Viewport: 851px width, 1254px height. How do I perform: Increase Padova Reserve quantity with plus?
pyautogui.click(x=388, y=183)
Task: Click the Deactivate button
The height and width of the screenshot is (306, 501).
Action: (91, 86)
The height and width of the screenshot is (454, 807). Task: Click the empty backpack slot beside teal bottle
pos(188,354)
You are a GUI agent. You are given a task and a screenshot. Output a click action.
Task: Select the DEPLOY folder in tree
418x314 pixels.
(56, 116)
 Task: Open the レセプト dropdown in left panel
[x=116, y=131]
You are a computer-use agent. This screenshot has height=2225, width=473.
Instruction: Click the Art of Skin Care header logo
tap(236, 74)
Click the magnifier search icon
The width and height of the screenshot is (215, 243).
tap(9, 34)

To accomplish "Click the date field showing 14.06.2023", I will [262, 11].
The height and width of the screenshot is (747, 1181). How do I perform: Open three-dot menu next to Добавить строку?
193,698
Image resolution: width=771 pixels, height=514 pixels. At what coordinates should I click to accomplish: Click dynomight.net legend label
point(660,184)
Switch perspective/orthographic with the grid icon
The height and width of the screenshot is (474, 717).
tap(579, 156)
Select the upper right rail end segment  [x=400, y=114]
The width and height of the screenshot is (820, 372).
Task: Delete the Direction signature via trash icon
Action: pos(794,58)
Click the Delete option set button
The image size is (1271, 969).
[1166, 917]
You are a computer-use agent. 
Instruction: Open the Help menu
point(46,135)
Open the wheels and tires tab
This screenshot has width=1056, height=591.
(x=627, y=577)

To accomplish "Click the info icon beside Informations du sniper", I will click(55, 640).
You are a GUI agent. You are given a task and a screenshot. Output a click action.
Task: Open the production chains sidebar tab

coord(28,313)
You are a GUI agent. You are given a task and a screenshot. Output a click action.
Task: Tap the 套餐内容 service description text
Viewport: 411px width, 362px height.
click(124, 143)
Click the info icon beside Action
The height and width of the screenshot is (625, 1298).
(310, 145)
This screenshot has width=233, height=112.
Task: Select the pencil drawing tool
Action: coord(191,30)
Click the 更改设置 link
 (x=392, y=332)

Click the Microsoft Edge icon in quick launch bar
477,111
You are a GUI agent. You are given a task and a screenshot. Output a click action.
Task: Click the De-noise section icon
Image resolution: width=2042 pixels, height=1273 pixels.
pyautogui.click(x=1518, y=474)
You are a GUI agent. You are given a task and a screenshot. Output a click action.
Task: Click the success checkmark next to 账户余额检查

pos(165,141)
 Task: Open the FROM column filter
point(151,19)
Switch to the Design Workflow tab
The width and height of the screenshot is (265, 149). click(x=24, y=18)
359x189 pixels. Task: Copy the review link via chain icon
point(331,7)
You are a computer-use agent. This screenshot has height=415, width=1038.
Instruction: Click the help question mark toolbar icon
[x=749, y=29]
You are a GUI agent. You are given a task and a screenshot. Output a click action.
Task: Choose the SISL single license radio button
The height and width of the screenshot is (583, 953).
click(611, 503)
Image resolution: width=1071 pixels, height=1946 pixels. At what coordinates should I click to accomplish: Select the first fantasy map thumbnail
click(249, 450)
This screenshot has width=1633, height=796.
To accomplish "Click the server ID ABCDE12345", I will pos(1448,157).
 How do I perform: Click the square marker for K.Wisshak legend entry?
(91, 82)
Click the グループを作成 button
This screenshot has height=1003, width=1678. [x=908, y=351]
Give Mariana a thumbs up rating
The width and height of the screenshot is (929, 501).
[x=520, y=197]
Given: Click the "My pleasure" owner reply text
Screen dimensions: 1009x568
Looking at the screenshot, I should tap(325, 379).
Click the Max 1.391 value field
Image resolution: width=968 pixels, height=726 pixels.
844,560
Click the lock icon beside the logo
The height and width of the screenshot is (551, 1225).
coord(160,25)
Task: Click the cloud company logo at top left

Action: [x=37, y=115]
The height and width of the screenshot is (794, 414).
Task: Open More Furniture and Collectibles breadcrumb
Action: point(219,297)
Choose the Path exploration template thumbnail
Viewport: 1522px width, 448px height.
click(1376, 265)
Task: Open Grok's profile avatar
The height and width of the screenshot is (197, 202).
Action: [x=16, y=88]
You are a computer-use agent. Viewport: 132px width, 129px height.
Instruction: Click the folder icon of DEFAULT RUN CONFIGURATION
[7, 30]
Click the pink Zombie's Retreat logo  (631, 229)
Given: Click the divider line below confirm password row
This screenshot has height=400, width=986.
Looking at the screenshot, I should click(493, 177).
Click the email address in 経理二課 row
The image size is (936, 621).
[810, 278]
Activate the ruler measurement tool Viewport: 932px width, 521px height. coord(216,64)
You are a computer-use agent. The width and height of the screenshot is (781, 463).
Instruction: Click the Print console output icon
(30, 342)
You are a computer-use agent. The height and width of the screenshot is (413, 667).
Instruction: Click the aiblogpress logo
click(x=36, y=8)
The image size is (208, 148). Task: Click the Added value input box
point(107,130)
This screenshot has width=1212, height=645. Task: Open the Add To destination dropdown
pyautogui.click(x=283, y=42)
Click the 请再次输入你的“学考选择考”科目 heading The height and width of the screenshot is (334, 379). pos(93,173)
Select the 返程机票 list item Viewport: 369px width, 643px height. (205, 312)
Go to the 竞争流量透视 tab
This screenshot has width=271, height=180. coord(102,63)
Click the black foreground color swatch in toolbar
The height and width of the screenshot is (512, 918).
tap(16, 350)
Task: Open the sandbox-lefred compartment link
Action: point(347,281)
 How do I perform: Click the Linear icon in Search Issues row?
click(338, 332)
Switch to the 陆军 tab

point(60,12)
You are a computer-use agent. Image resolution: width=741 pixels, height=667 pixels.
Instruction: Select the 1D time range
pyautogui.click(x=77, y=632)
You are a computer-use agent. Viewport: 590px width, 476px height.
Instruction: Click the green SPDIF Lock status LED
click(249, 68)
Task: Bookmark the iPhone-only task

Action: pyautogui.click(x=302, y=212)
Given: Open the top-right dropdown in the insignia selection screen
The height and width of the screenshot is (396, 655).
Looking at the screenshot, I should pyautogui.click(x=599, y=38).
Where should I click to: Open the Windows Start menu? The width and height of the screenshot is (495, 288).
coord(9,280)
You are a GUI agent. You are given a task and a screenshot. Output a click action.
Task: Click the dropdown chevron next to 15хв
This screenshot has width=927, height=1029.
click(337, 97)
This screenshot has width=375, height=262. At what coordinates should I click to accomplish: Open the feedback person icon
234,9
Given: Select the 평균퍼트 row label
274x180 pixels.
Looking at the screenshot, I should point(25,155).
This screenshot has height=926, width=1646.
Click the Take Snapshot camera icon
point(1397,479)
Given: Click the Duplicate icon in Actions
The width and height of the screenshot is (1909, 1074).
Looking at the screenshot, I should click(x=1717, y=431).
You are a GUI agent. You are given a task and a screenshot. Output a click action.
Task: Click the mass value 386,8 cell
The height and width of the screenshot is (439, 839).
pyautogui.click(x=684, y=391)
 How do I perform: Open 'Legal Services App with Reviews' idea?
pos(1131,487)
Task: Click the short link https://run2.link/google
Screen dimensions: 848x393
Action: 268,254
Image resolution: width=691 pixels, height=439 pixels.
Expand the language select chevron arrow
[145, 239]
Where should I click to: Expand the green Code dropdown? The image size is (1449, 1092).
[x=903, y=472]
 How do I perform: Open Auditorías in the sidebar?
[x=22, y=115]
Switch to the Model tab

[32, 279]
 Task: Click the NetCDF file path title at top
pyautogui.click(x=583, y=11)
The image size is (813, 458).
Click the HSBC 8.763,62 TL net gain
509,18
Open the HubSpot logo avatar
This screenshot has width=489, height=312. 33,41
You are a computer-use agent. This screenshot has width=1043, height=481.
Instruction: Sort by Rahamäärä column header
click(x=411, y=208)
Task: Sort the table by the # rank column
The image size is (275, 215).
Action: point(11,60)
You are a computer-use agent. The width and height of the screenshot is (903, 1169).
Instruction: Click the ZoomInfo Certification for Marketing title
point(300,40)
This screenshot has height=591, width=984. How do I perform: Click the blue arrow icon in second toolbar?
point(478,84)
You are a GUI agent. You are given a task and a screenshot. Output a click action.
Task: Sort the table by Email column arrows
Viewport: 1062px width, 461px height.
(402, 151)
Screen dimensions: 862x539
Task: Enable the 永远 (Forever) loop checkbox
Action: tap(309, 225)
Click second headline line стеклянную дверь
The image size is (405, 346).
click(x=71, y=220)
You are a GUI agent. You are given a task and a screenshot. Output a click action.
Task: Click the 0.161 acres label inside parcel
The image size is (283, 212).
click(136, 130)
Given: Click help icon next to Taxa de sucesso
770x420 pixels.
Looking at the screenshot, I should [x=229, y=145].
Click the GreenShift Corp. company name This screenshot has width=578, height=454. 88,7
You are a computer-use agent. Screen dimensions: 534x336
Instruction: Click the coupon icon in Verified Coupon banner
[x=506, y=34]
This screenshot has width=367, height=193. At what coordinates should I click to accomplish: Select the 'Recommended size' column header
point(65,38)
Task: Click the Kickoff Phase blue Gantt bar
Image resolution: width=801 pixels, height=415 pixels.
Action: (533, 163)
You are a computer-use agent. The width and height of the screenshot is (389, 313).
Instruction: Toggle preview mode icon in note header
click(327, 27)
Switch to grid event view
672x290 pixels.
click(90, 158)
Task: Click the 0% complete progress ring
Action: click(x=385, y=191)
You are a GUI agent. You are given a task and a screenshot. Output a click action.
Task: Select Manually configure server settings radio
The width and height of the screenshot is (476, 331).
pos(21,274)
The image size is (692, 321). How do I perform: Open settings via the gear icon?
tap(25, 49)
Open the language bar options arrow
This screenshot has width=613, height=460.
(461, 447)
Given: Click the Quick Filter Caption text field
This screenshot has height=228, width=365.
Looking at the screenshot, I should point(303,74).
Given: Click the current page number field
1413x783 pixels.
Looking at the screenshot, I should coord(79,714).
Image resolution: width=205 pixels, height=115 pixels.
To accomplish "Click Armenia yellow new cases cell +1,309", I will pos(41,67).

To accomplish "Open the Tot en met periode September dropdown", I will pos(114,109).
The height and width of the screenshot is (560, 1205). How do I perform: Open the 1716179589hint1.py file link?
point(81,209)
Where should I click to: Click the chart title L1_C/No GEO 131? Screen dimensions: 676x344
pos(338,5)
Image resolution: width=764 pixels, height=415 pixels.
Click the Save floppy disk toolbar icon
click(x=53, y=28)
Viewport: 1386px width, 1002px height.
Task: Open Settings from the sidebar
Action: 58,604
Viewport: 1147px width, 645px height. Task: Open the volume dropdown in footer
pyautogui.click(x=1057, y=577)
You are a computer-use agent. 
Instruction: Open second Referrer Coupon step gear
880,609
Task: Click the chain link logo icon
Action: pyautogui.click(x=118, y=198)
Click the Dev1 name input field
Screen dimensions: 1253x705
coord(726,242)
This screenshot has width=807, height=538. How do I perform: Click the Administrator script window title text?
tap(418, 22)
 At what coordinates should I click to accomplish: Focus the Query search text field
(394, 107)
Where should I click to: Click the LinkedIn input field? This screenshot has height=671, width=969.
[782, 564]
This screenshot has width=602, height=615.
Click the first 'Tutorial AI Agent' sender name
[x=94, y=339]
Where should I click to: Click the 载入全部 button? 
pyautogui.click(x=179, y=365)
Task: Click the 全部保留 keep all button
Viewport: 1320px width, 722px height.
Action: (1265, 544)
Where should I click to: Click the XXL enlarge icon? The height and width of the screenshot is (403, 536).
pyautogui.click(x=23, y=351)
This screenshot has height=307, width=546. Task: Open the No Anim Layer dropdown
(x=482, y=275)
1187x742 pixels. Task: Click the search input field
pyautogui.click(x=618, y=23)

----------------------------------------

- _Given problem_
Copy out every line, word for word, from the one that contains "Task: Open Grok's profile avatar" down to the one that contains "point(60,12)", including both.

- _Finished task_
Task: Open Grok's profile avatar
The height and width of the screenshot is (197, 202).
Action: [x=16, y=88]
You are a computer-use agent. Viewport: 132px width, 129px height.
Instruction: Click the folder icon of DEFAULT RUN CONFIGURATION
[7, 30]
Click the pink Zombie's Retreat logo  (631, 229)
Given: Click the divider line below confirm password row
This screenshot has height=400, width=986.
Looking at the screenshot, I should click(493, 177).
Click the email address in 経理二課 row
The image size is (936, 621).
[810, 278]
Activate the ruler measurement tool Viewport: 932px width, 521px height. coord(216,64)
You are a computer-use agent. The width and height of the screenshot is (781, 463).
Instruction: Click the Print console output icon
(30, 342)
You are a computer-use agent. The height and width of the screenshot is (413, 667).
Instruction: Click the aiblogpress logo
click(x=36, y=8)
The image size is (208, 148). Task: Click the Added value input box
point(107,130)
This screenshot has width=1212, height=645. Task: Open the Add To destination dropdown
pyautogui.click(x=283, y=42)
Click the 请再次输入你的“学考选择考”科目 heading The height and width of the screenshot is (334, 379). pos(93,173)
Select the 返程机票 list item Viewport: 369px width, 643px height. (205, 312)
Go to the 竞争流量透视 tab
This screenshot has width=271, height=180. coord(102,63)
Click the black foreground color swatch in toolbar
The height and width of the screenshot is (512, 918).
tap(16, 350)
Task: Open the sandbox-lefred compartment link
Action: point(347,281)
 How do I perform: Click the Linear icon in Search Issues row?
click(338, 332)
Switch to the 陆军 tab

point(60,12)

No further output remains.